I drove home, digesting and mourning all I'd learned that day, yet no one had explained to me how this century-class catastrophe had happened. How did this storm brew enough energy to transform itself into such a monstrous tornado-machine?

Later, NASA meteorologist Walt Petersen3 and UA-Huntsville meteorologist Tim Coleman called me with some facts.

"A deep cold batch of air in the central US seeped toward the southeast behind a cold front that trailed a ground-level low pressure system," explained Petersen. "Moist air from the Gulf of Mexico streamed in toward the lower-pressure area like water heading for an open drain. Above that moist air, we had very strong winds with lots of wind shear.

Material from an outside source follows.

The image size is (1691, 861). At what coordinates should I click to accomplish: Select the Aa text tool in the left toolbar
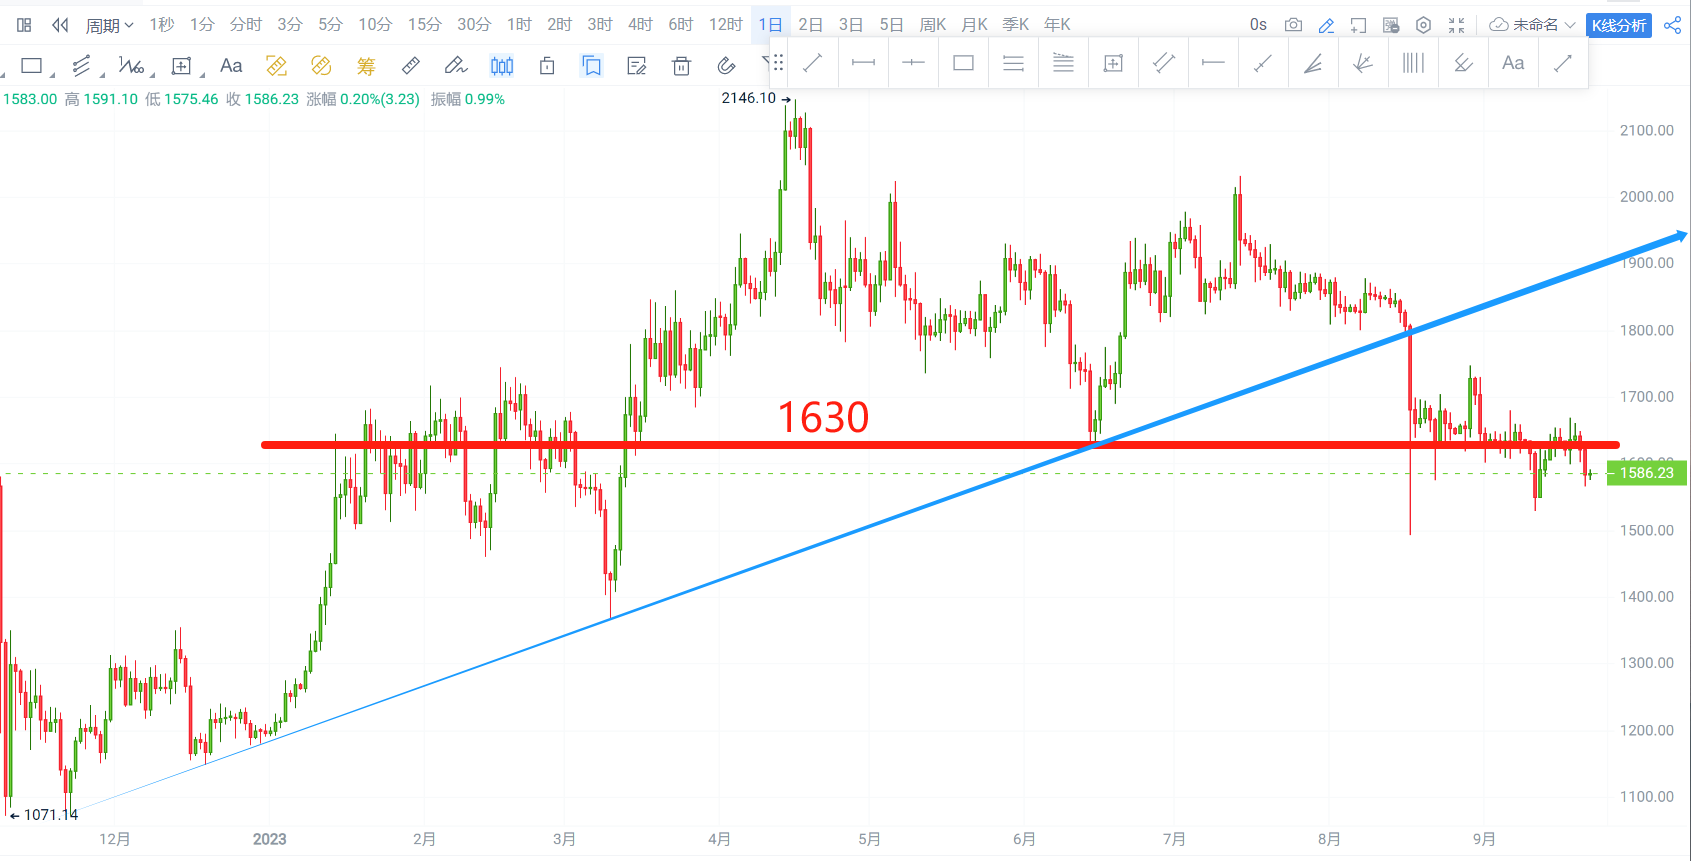pos(231,66)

That means that the wind turned and sped up with height, causing the updrafts in the storm to corkscrew as they ascended into the turning wind. Collectively, those ingredients turned deadly, causing storms to form and intensify, and at the same time rotate because of the wind shear."

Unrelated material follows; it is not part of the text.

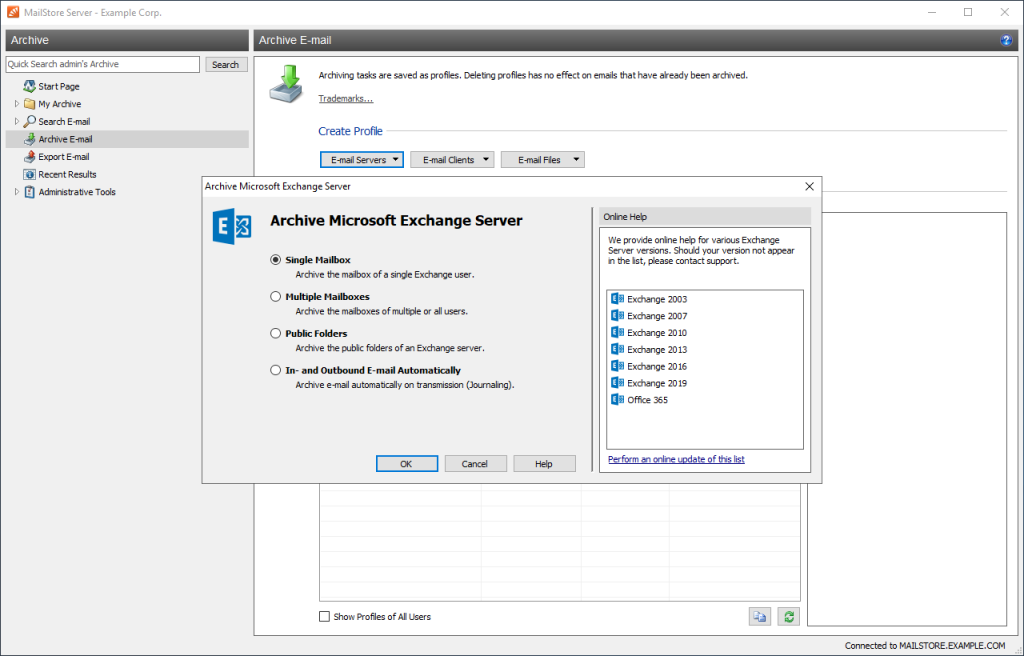1024x656 pixels.
Task: Choose the Public Folders radio option
Action: click(276, 333)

Coleman added: "This kind of set up in the atmosphere is extremely rare. We have a number in meteorology called the EHI (Energy Helicity Index)4 that indicates the likelihood of tornadoes developing. With an EHI over 2 you can expect some tornadoes.

Over 5 and you can expect some significant tornadoes. The EHI predicted by computer models the day before this event was 10, and that prediction was correct."

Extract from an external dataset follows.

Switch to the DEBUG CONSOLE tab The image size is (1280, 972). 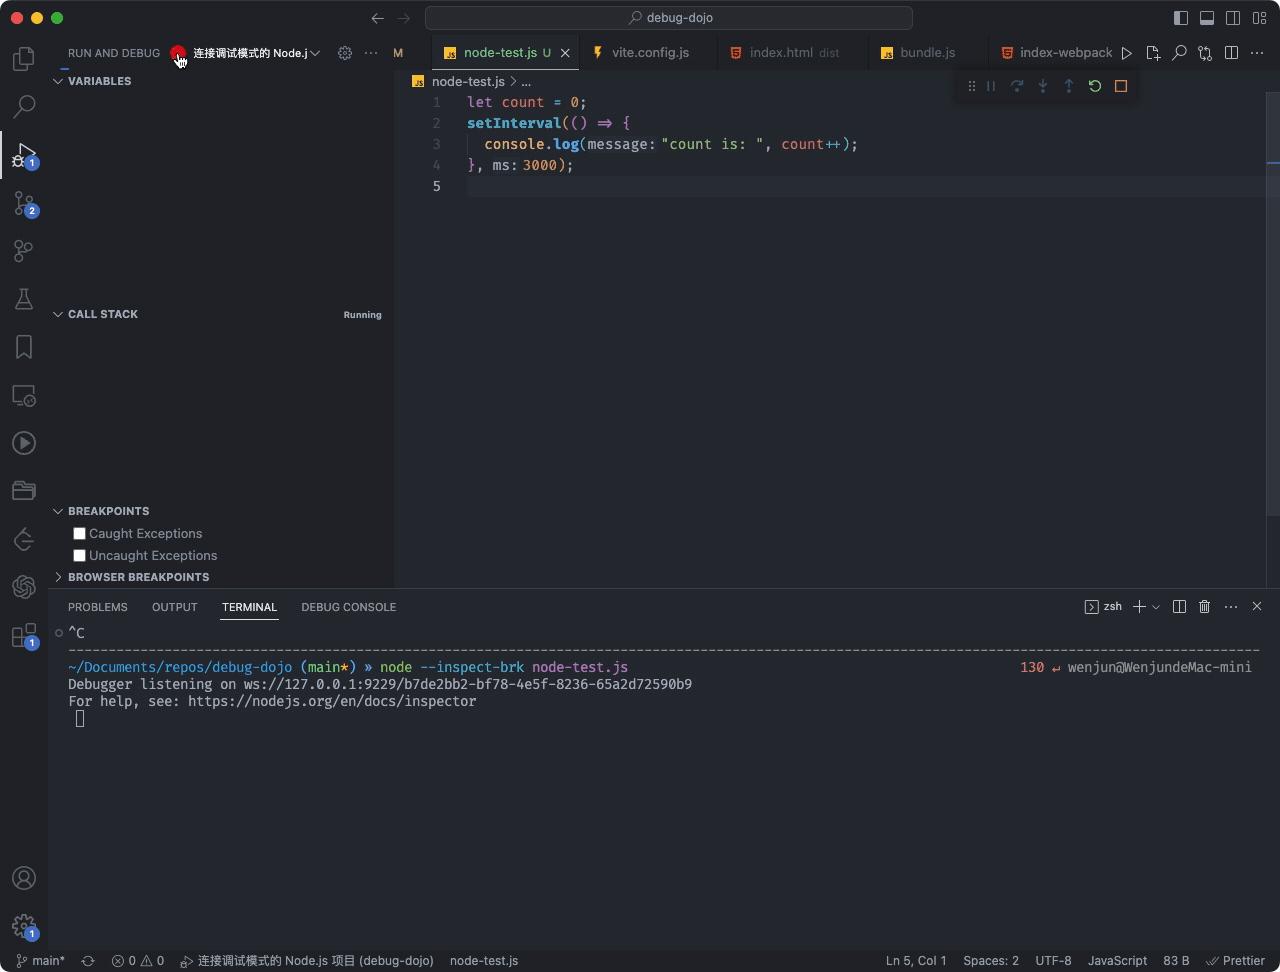point(348,607)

Coleman admits that he was frightened by what he'd seen developing. And as part of a storm survey team sorting through the rubble the day after the mega-storm, he found that his fears had been realized.

"Brick homes were blown apart. Even above-ground walls of their basements were gone, and there were mountains of debris – including concrete blocks and large pieces of lumber – on basement floors. Some of these tornadoes were almost unsurviveable. Only in a well-built storm shelter would you make it through."

April 30, 2011: As time allowed over the next few days, I worked on this story outside under a shade tree in daytime and inside by candlelight at night. Though I stayed busy the rest of the time heating water to wash dishes, waiting in long lines to buy ice and gas from the few stores with generators, and checking on my elderly parents, life had, in a sense, slowed and quieted. No televisions blaring, no air conditioners humming, no weed eaters buzzing. (The extra gas was needed in cars.) Even the dogs were unusually silent. I've never slept better.

In any other circumstances, you'd think we were all enjoying an extended holiday. People were out all over town walking to the store, biking, visiting with one another. And they kept their good spirits and sense of humor through it all. One neighbor posted this sign.

In the evenings, our neighbors brought the contents of their defunct refrigerators and freezers over to share, and we cooked out on grills and the camp stove. Communities all over town had similar gatherings. My 86 year old father, who cares and cooks for my semi-invalid mother, reported each day on what their neighbors had brought them for supper. "We've been eating better than we ever did with my cooking!" he said.

At night the city was so dark, it was like living in a different century. I rode my bike under the stars. Replacing the gaudy glare of incandescent lights, a soft glow of candlelight issued from the windows of neighbors' homes. Some families gathered around backyard fires. And with not even a moon in view, I saw stars I'd never seen before. There above me was the whole Milky Way!

May 2, 2011: It's been a bittersweet week.

I was sitting in the back yard last night as a wave of cheering and yelling started in the distance and seemed to roll toward me. It grew louder and louder, closer and closer, building to this crescendo: my son leaning out the back door and shouting, "We have power!"

People were cheering as the lights came on swiftly, street by street, across the neighborhood.

"Let there be light!" (That was me, joining the sound wave.)

I'll remember these experiences for a long, long time: Slow, halting drives through the city with no street lights working, waiting in long lines for a ration of ice or gas or to buy a few hotdogs for the grill, curfews, taking ice cold showers, fumbling around in the darkness for my toothbrush, stubbing my toes in dim rooms … and thinking of those who were not as fortunate.